試合後、何と言って呼んでいるのかと聞くと、「スーパー」だと教えてくれた。
「日本で言うと『突け』なんですが、速いトスが欲しい時は『スーパー』と呼んでいます。ハイボールが欲しい時は、イタリア語で“高い”が“alto(アルト)”なので、『アルター』と呼びます。最初は間違えることもありましたけど(苦笑)、やっていく中で慣れていきました。言葉的にはやっぱり難しい部分もありますけど、単語は少しずつ覚えていけているので、そこはもっとやっていきたいなと思っています」
チーム内ではイタリア語と英語が使われているが、石川は「やっぱりイタリア語がメインになってくるので、できるだけ自分も覚えて、使っていけるようにしていきたい」とイタリア語の習得に努めている。
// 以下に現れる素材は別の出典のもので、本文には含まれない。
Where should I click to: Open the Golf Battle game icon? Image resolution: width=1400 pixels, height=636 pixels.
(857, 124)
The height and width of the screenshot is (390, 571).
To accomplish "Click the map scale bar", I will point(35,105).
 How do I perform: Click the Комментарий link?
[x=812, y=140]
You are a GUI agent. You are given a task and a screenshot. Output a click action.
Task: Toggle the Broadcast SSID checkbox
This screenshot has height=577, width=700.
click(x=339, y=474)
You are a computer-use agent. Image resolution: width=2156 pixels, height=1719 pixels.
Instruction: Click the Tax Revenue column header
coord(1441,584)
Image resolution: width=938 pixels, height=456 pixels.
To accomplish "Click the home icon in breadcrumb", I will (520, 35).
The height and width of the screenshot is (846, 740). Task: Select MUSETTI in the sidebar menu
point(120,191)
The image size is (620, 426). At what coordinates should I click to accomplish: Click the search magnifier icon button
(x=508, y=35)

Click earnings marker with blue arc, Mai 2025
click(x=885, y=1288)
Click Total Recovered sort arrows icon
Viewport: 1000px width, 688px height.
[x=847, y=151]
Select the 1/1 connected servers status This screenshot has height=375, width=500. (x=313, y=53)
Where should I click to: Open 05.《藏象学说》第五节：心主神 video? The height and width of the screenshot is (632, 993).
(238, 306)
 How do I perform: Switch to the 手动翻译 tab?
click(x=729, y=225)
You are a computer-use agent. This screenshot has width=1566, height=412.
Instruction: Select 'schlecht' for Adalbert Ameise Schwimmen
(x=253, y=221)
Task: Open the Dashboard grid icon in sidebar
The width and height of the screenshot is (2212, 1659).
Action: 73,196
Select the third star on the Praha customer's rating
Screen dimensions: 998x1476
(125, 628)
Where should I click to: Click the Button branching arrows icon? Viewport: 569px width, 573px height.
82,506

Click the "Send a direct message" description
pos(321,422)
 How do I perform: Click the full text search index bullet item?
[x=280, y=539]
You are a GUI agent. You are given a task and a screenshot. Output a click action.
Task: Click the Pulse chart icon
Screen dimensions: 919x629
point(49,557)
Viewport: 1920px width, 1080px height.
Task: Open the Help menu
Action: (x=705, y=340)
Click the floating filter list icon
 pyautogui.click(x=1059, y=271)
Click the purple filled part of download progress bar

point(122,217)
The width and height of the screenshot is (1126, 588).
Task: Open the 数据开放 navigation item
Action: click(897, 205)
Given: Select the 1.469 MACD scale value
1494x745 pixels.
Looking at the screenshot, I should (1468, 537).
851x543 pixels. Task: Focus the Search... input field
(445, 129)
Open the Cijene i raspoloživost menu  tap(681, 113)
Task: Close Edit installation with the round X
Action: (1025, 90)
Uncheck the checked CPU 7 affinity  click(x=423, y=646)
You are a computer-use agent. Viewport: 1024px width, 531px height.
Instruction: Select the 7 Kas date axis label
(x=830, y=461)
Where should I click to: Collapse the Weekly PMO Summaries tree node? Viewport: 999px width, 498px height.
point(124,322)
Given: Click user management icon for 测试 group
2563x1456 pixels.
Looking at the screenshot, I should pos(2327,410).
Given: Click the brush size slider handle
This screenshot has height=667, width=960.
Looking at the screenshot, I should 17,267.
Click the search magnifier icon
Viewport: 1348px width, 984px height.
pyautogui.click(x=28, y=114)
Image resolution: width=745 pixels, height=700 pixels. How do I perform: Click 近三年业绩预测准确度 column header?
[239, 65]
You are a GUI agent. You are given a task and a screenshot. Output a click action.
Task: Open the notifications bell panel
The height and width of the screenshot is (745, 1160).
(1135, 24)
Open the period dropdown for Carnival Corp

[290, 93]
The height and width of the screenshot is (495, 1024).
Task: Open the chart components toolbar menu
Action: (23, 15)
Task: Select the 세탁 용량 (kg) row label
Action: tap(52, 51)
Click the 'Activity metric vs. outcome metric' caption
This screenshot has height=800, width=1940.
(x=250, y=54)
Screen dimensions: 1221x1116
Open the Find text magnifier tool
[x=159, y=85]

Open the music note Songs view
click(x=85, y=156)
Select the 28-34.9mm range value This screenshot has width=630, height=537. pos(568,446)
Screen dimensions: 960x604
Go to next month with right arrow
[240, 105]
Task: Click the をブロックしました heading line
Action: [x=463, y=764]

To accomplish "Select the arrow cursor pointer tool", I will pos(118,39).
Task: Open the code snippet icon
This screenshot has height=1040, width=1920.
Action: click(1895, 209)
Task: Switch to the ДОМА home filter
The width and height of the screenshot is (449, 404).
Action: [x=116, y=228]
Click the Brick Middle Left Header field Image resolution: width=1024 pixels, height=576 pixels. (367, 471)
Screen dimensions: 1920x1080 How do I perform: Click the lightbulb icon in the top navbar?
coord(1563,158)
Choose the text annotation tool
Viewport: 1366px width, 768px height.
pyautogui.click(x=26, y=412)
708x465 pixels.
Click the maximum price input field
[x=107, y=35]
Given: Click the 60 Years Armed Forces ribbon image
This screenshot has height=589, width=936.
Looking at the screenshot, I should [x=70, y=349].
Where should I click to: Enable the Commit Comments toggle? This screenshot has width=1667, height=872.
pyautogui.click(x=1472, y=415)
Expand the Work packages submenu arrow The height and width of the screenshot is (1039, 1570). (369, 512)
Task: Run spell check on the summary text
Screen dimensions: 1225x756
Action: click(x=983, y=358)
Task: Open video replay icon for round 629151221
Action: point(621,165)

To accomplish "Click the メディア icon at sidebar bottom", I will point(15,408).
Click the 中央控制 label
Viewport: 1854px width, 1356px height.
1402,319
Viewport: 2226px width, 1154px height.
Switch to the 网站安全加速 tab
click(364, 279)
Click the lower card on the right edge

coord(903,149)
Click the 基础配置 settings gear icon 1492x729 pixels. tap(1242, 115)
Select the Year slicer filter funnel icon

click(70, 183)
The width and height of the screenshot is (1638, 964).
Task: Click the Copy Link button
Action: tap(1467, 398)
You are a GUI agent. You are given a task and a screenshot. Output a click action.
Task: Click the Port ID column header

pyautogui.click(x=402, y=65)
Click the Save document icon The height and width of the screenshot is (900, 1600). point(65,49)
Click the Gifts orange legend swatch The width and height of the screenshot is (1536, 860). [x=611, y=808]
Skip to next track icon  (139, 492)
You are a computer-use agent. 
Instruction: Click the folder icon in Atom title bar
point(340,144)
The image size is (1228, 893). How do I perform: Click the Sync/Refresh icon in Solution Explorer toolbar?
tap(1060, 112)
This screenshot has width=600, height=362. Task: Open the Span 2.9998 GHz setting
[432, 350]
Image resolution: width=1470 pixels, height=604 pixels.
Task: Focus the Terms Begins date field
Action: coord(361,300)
最初は週に何回か、ミーティングの時などに現地在住の日本人に通訳をお願いしていたが、今は回数を減らしている。
「4カ月が経っていく中で、私自身自立というか、自分でやっていかなきゃいけないと思って」
自分を出したい…でも伝えられないもどかしさ
ただ、イタリア語はほぼゼロからのスタートで、簡単なことではない。中学1年生で愛知県の親元を離れて長野県の裾花中学に進学した経験もあり、「今までも1人でやってきている部分はあるので、ホームシックは基本ない」と言うが、海外でのコミュニケーションの難しさは痛感している。また、日本人選手が海外に出ると必ず直面することだが、海外の選手の自己主張の強さにも面食らった。
「海外の選手は本当にオープンというか、思ったことはしっかりストレートに伝えるし、言わなきゃわからない部分は多い。自分もすごく言われますけど、それに対して自分も発信していかなきゃいけない。まだ難しいところはありますけど、本当に自分自身を出していかないと難しいなと感じています」
例えばポジショニングのことなど、「そこじゃないよ」「こうして」と言われた時に、石川なりの考えや理由があってそこにいたとしても、それをうまく伝えられない。言われっぱなしで言い返せない、意図を伝えられないもどかしさは常につきまとう。